BEGIN TEXT EXCERPT

Judges’ Special Award
Area of work:
Nearly 70% of households in Bangladesh are not connected to the electricity grid and so depend on kerosene for lighting. This includes most rural areas, and also the fringes of Dhaka. There are plans to extend the grid, but there is little prospect of substantial change in the near future.
Rahimafrooz Renewable Energy (formerly Rahimafrooz Batteries) played a leading role in the very successful Rural Electrification and Renewable Energy Development Project (REREDP) – a major programme to provide photovoltaic (PV) solar home systems to rural households in Bangladesh, and thus bring the benefits of electric lighting, phone charging and radio.
Rahimafrooz Batteries Ltd focuses on batteries for industrial solar use and other components for solar PV systems; and is part of the Rahimafrooz group of companies which has diverse interests including energy, supermarkets and telecommunications. The company was initially established in 1954 and began manufacturing batteries in Bangladesh in early 1980 by acquiring a manufacturing plant from Lucas, UK. Since then it has expanded and diversified, and now exports to India, Nepal, Bhutan, Sri Lanka, Afghanistan, Thailand, Singapore and various countries in the Middle East and former Russian Republics.

END TEXT EXCERPT

## [QUESTIONS TO ANSWER]
1. Reproduce word for word the part of the Rahimafrooz award text starting at "Judges’ Special Award" and ending at "the near future.".
2. In the Rahimafrooz award text, which company did Rahimafrooz acquire a battery manufacturing plant from?

BEGIN SUPPLIED INFORMATION

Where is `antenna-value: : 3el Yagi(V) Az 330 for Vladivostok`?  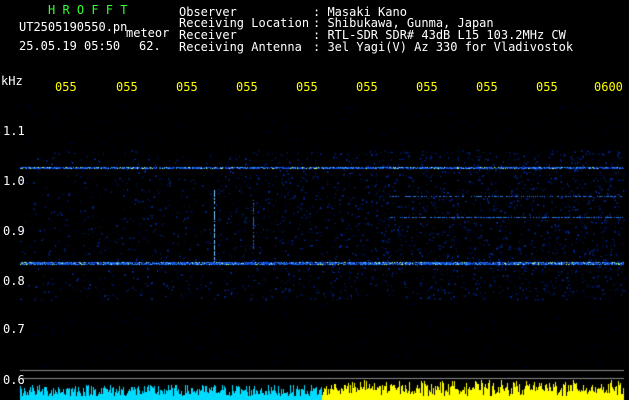
antenna-value: : 3el Yagi(V) Az 330 for Vladivostok is located at coordinates (444, 47).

END SUPPLIED INFORMATION

## [ANSWERS BY ITEM NUMBER]
1.
Judges’ Special Award
Area of work:
Nearly 70% of households in Bangladesh are not connected to the electricity grid and so depend on kerosene for lighting. This includes most rural areas, and also the fringes of Dhaka. There are plans to extend the grid, but there is little prospect of substantial change in the near future.

2. Lucas, UK